RALEIGH – General-education requirements at 11 University of North Carolina institutions are weak, according to a new study commissioned by the Pope Center for Higher Education Policy. UNC students are seven times more likely to be required to take a cultural diversity course than they are to study a foreign language, unlikely to be required to study Western history or civilization or even introductory literature, and not required at all to study United States history.
The study, “How Solid is the Core?: A Study of General Education Requirements at 11 North Carolina Institutions,” was conducted for the Pope Center by the National Association of Scholars. It examined the following UNC institutions: Appalachian State University, East Carolina University, Fayetteville State University, North Carolina Central University, North Carolina State University, University of North Carolina-Chapel Hill, University of North Carolina-Charlotte, University of North Carolina-Greensboro, University of North Carolina-Pembroke, University of North Carolina-Wilmington, and Western Carolina University.
Steve Balch, founder and president of the National Association of Scholars, and Gary Crosby Brasor, assistant director of NAS, were the lead researchers on the project. Their study was based upon information gleaned from university catalogs for the years 2002 and 2003.
“General education curriculum is lacking” at UNC, Brasor said. “The standards they have set are fine. The problem is they haven’t been lived up to in most cases.”
According to Balch, the study’s findings are typical of what has become the norm in higher education as professors have become more specialized. He also said there is a movement within faculty across the nation to promote social change through their courses.
“It reflects a powerful desire on the part of faculty to specialize in order to pursue their own careers,” Balch said. “Because they want to specialize in their research, they would also like to specialize in their teaching. This drive has been the underlining force in the denigrating of what was 40 or 50 years ago a fairly standard general-education curriculum that did involve a student taking basic introductory courses in major subject areas. The other part of it is the politicization of general education life.”
The study reviewed each institution’s general-education requirements according to a core curriculum benchmark established by the National Association of Scholars: “a two-semester composition course for freshmen, some type of introductory literature course, a Unisted States history course, a four-semester foreign language requirement, and a rigorous science course.”
Ten of the 11 institutions require a two-semester freshmen writing course, according to the report. Appalachian State, the lone exception, requires only a one-semester course, but it also requires an introductory literature course with emphasis on writing through literary essays.
Forty-five percent of the schools offer a remedial or developmental English course, also a growing trend across the nation. “That suggests that (the schools) are knowingly accepting students who are not qualified,” Brasor said.
Forty-five percent of the institutions offer an introductory literature course. The report finds that barely more than a third (36 percent) of the schools surveyed require a course in Western history or Western civilization. In contrast, the study found, about two-thirds (64 percent) “require a multicultural or cultural diversity course.” Worse, the study found that “[n]ot one institution requires all undergraduates to take a course in United States history.”

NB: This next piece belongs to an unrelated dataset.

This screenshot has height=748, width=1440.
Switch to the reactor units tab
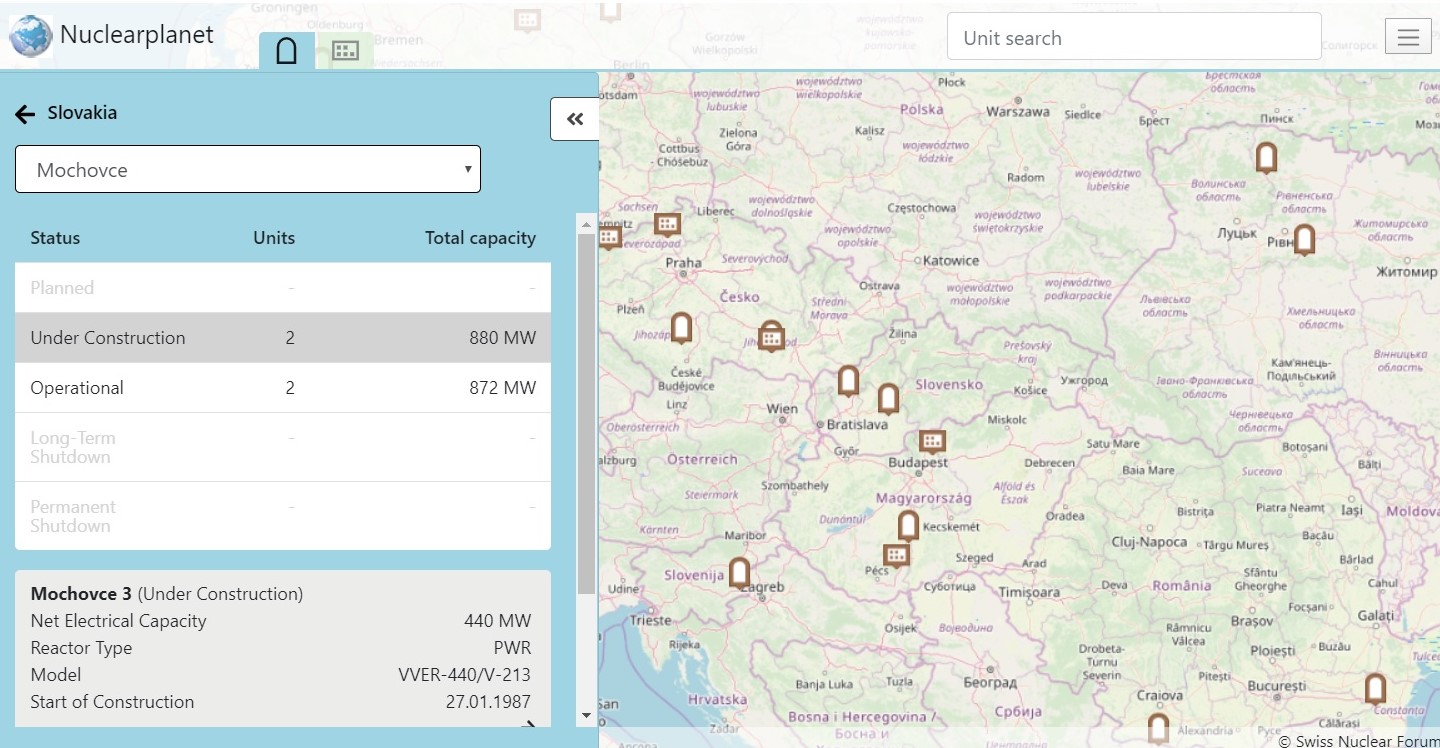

Brasor and Balch said this is an example of an attempt to create a politically correct education.
“That is what makes the heart beat of American educators to being to race,” Balch said of the increase of a multicultural courses and agenda in higher education. “The notion of pushing this kind of transformative agenda that is going to make American society anew, better and different, very unlike the kinds of ideals and institutions we associate most with America.”
As for foreign language study, an area in which students could obtain serious exposure to foreign cultures through studying a different culture’s thought, ways, and literature as is necessary to do when learning a foreign language, the study found that “[o]nly East Carolina University requires the 12 credit hours in a foreign language needed to ensure basic competence.” The others required so little that as a whole, the UNC schools studied “are seven times as likely to require a course in cultural diversity as they are to mandate foreign language competence.” Brasor said for the other schools, the foreign language requirement was not much different than the entrance requirement to get into the university.
Concerning the required science courses, the offerings to fulfill general-education requirements, even though they included the more rigorous introductory courses required of science majors, also included many less rigorous courses sometimes specifically advertised as “for the non-science major.” The report highlighted a few such courses in its introduction, such as UNCW’s “CHM 103, Chemistry in Everyday Life, ‘A terminal, relatively non-mathematical one-semester course in chemistry for the nonscience major'”; UNCW’s “PHY 103, Great Ideas in Physics,” which “‘Introduces the nature of science to the nonscientist by emphasizing the concepts underly four great ideas in physics’ but also “Explores the mutual influence of science and the humanities (literature, philosophy, history, and the arts);”; UNC-CH’s “PHYS 16, How Things Work, described as ‘Demystifying the working of objects such as CD players, microwave ovens, lasers, computers, roller coasters, rockets, light bulbs, automobiles, clocks, etc.'”; and UNCG’s “NTR 213, Nutrition Facts & Fantasies.”
Brasor said there are steps that the institutions can do to improve the curriculum standards. For one, the institutions could adopt the benchmark courses set forth in the study. He also said that diversity courses could not be so ideologically skewed and that the number of courses available should be reduced.
“This future system is a long way off and it is certainly hypothetical,” Brasor said.